Mayor de Blasio said that having access to reliable, high-speed Internet is important for fighting inequality because without sufficient education, access to information, and the ability to find and apply online to jobs, people are just “not in the game.” He called the connectivity a ‘game changer’.
During a news conference at the Mott Haven Houses announcing the initiative, the mayor told the story of a resident of the project, Nifitia Hazzard, who had to choose between Internet service which was crucial to her son’s education and ability to do homework, and additional spending on medicine.

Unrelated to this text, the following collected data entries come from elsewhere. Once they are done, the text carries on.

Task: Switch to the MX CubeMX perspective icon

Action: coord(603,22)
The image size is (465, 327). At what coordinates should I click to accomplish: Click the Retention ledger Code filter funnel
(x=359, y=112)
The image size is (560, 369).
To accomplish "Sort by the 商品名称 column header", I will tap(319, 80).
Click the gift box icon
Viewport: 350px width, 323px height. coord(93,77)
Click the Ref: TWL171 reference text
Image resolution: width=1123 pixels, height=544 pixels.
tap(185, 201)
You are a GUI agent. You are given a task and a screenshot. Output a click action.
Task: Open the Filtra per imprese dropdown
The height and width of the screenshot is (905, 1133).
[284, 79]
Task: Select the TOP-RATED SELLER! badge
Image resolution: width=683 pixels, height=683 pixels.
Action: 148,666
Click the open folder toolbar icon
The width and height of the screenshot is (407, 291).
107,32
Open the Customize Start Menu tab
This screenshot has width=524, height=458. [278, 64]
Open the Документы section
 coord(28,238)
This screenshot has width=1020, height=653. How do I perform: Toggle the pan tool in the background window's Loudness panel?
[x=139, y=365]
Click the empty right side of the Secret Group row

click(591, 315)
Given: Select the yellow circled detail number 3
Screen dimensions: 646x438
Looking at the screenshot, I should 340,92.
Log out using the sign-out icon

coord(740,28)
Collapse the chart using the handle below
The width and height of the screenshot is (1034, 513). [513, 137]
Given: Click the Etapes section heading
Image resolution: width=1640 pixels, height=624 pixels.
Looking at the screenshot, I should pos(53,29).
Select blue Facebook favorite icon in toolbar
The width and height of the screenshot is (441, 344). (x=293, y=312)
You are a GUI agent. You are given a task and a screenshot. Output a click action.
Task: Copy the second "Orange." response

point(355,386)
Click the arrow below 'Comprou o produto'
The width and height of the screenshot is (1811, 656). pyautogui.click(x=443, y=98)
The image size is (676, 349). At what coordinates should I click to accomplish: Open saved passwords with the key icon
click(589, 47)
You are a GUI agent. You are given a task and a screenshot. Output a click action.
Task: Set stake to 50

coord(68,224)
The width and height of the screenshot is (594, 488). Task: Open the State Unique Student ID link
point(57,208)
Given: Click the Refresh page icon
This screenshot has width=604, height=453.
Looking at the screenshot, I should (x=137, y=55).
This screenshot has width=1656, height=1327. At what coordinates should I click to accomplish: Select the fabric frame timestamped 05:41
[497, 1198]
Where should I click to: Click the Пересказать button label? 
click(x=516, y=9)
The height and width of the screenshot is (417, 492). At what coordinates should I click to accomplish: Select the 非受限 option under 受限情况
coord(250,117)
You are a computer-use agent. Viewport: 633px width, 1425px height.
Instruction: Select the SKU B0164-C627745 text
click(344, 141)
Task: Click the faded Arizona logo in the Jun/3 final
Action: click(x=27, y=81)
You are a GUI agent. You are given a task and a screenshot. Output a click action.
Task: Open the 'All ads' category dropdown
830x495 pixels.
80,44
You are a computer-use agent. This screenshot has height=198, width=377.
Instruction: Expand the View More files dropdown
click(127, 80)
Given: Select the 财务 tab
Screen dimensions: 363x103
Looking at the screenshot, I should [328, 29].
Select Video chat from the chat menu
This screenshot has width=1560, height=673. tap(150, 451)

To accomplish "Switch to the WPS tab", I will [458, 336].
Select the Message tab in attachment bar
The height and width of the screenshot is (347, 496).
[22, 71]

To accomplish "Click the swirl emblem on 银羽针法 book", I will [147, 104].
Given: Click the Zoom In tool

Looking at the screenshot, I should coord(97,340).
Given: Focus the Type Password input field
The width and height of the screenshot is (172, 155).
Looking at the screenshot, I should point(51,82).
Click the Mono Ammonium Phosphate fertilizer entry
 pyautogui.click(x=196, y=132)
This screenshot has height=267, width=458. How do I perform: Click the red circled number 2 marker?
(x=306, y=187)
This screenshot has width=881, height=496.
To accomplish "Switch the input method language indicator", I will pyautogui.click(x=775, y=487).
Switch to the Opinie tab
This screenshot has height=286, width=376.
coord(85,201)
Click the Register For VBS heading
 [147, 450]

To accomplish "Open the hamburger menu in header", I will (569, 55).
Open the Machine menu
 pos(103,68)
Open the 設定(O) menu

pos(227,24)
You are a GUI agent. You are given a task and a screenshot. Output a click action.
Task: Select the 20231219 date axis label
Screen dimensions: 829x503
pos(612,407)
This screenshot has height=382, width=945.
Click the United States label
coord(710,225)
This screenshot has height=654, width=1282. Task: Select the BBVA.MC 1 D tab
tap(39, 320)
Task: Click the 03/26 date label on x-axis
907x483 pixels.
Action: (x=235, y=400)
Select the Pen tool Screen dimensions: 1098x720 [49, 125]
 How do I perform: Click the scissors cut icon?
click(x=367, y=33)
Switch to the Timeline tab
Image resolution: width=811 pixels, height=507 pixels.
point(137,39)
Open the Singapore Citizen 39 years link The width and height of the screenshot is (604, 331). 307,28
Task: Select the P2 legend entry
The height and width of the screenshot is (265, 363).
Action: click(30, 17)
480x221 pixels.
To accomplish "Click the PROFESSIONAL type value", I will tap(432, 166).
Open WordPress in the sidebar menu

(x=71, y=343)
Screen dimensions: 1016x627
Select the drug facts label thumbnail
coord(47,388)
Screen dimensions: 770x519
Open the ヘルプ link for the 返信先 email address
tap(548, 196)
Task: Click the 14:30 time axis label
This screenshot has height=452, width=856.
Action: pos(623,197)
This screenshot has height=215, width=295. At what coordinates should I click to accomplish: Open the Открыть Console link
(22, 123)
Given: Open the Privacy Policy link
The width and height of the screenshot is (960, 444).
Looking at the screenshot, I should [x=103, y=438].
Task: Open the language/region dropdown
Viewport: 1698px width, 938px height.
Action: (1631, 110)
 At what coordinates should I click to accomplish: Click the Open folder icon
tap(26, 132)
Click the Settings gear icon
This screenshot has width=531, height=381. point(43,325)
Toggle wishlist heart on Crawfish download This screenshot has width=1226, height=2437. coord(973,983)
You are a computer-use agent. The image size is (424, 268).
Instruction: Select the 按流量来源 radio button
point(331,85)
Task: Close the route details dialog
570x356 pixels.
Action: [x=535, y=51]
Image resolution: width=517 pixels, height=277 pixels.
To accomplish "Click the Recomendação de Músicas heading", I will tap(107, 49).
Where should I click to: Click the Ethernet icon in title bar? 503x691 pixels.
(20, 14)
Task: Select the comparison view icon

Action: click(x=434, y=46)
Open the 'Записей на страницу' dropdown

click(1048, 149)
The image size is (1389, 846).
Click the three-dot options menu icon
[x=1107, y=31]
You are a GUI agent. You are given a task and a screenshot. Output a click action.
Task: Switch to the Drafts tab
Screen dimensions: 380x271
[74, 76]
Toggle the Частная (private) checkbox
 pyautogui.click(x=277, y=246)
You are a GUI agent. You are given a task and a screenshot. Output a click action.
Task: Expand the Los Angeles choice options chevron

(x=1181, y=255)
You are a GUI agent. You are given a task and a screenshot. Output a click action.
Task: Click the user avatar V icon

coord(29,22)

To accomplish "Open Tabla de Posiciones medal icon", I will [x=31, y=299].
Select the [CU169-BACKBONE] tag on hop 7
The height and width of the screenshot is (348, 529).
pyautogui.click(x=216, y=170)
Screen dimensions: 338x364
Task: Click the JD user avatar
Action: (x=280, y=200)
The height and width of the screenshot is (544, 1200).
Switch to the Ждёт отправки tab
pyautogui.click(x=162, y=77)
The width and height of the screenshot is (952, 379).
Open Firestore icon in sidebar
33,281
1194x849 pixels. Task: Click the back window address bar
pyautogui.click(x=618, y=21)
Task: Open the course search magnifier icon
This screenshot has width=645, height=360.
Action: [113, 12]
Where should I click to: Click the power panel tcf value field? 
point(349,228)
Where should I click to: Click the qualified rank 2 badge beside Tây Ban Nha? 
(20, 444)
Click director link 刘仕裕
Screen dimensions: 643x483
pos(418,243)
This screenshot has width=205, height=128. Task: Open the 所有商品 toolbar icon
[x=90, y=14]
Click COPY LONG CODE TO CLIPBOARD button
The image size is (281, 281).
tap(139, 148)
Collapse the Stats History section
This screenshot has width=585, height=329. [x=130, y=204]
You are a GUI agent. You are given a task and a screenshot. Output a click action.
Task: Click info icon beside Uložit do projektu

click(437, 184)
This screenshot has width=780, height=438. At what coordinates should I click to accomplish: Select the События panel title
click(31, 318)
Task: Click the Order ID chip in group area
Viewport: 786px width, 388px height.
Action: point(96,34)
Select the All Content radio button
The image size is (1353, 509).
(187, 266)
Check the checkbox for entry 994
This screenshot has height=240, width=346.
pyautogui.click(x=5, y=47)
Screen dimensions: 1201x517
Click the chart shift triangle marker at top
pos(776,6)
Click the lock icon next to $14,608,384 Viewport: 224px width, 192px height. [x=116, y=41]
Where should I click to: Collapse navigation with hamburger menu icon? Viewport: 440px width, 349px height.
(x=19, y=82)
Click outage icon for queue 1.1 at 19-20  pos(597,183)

Maya Wiley, Counsel to the mayor, said that access to Broadband should be available to all young people and their parents
“No child should worry about whether or not she can finish her homework because her family can’t afford Broadband at home,” said Wiley. “Every parent should be able to go online to see if their child has completed that homework, no matter the size of their paycheck.”
John Johnson, the tenant association president at Mott Haven Houses and leader of the Bronx South District Council of Presidents for 34 projects in the borough, said that residents at Mott Haven Houses struggle with being part of the poorest congressional district in the nation, and oftentimes even struggle to buy the devices and computers on which they can access the Internet.
Johnson said he was glad that the announcement touched on helping people obtain devices to access the Internet as well access to WiFi. Access to computer hardware is part of ConnectHome.
Douglas Frazier, co-chairman of the Digital Divide Project, an organization that seeks to connect people to the Internet, said that he hoped the new initiative would involve and engage the community in the connectivity process at a grassroots level.